When I look around outside I see at every turn LIFE bursting forth! Man! I can hardly STAND the excitement of it all! I have to restrain myself from making the rounds and examining all my baby trees and plants (and there are a lot of them) many times throughout the day. If they’ve grown a little bit since the last time I looked, I’m so thrilled! (And they always do.) If those plants could make an audible sound as they grow, the sound outside would be deafening! I’d like to be able to hear that.

Religious War?

March 13, 2007

I believe this war is about oil. But, to those who believe that this is a religious war, I ask to be directed to the verse in the Bible where Jesus says, “Kill people who do not believe in me.” Feel free to submit that information below as a comment, or you can email me directly. Thanks very much.

Yes, I’m Mad!!

March 13, 2007

As much as I agree with Dr.

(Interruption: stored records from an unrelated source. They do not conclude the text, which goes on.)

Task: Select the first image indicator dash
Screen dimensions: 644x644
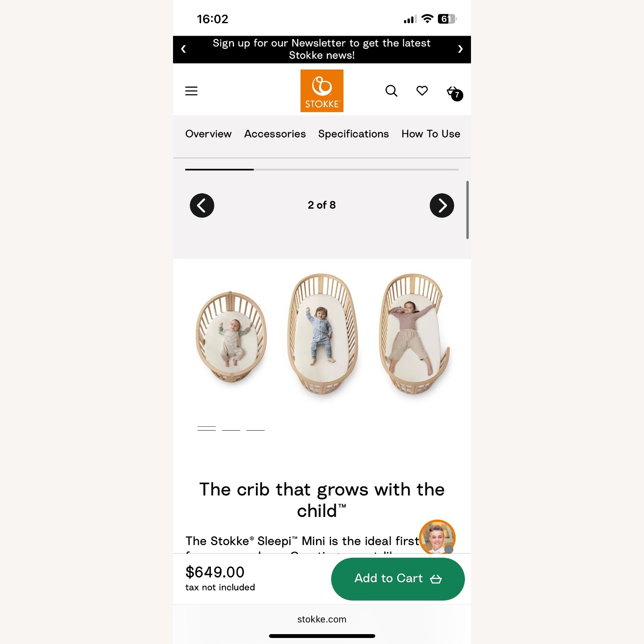Action: [x=207, y=428]
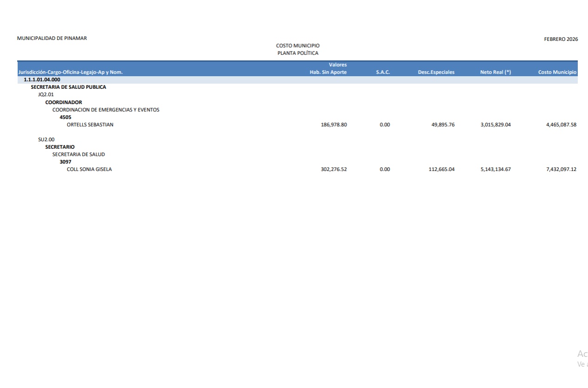
Task: Select the PLANTA POLÍTICA subtitle
Action: tap(297, 53)
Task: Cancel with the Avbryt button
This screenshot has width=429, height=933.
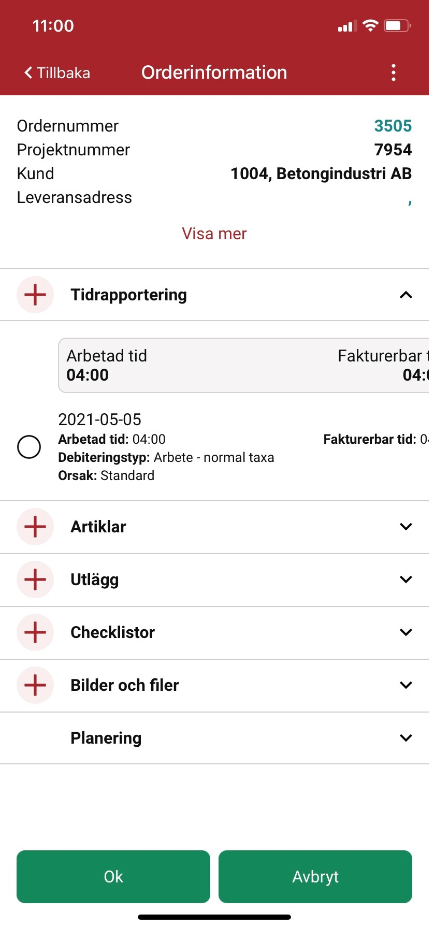Action: (x=315, y=876)
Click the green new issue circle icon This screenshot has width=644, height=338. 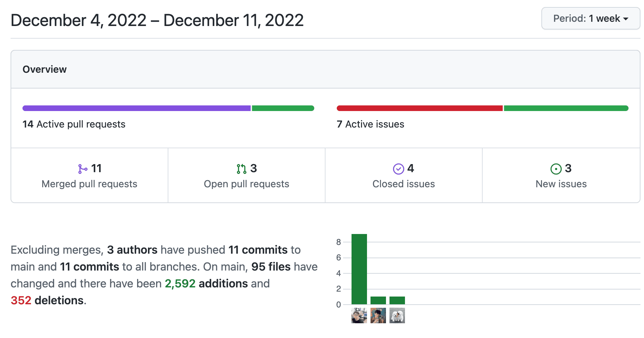(x=556, y=169)
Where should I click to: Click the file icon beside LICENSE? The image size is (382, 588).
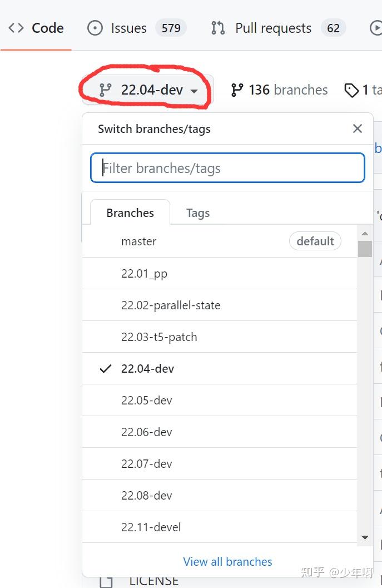click(106, 581)
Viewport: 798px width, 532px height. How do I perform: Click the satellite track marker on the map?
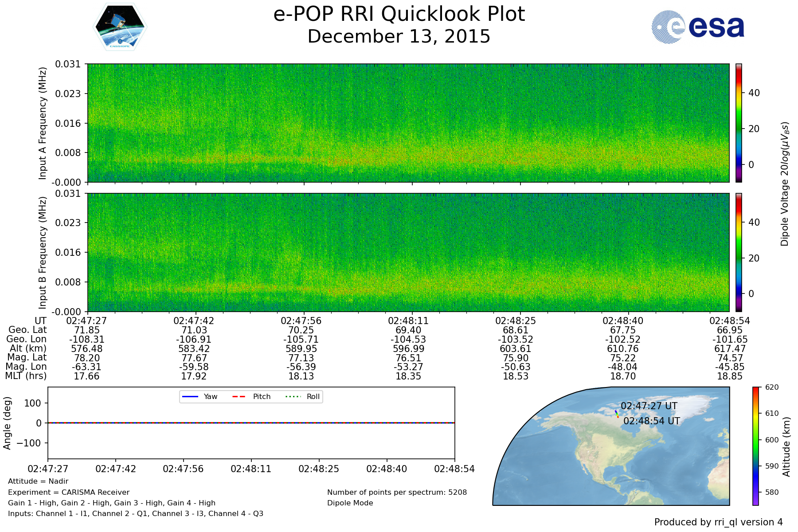617,414
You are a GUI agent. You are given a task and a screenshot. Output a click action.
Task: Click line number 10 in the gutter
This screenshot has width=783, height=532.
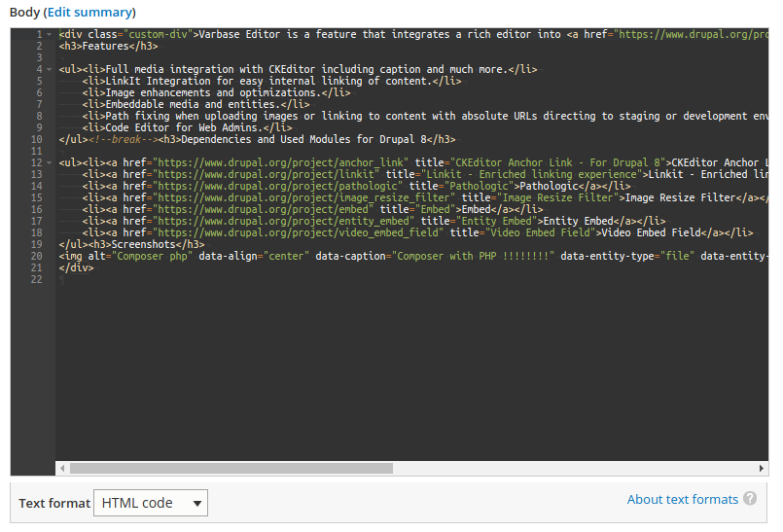pos(36,139)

Laura on some of her passionate tirades, I believe she is a complete hypocrite and way off-track when it comes to the subject of war. She endlessly rails on people about protecting their precious children, but turns around and proudly sends her boy off to fight in Iraq and then BRAGS about it on the radio. WHAT’S WRONG WITH HER??? I don’t want her son to go out and murder people! That’s not honorable!! That’s horrific!! These “enemies” in Iraq are perfect strangers… somebody elses’ precious children, who have been, just like her son, brainwashed into thinking that shooting people with guns is going to solve problems. That’s NONSENSE!! Shame, shame, SHAME on Dr. Laura for doing this! A few weeks ago, a marine and some of his comrades came into Water Canyon to play for our Thurs. night show. He announced that this was the last time he’d be in for a while, because he and his buddies were being shipped off to Iraq in a couple of weeks. These were fresh-faced BOYS who didn’t know any better, but were doing what they were ordered to do, what they’d been trained to do, and, if history repeats itself (and they survive), many of them will live to regret it. Some day they will be sitting down with their families to watch the “Iraq war movies” that will surely be made, just like we watch the movies made about Vietnam and WWII today, and they will say to themselves, “What was I THINKING??” or “That’s not how it was!” I imagine that all they will be able to do about the grim reminder of this time of their lives will be to GO NUMB. When I was looking straight into the eyes of those innocent young men and the moment was ripe to send them off with words of good faith and encouragement, I was struck speechless. I wanted to CRY. That’s all. Not say, “You go, boy!! Go out and murder those people over there so that I can continue to have as much gasoline as I can afford! Yeah, you do me proud, boy! And if you die, boy, well it won’t be in vain because I will feel just a little bit safer for it. Your life won’t be wasted, because I will be just a little bit freer. Thanks, boy!” Nonsense! What I’d really like to say is: “Get the heck out of the military! Go back home and find something worthwhile to do that truly makes the world a better place to live!” But, of course, it’s too late for that. So, I wish them a safe return and CRY inside.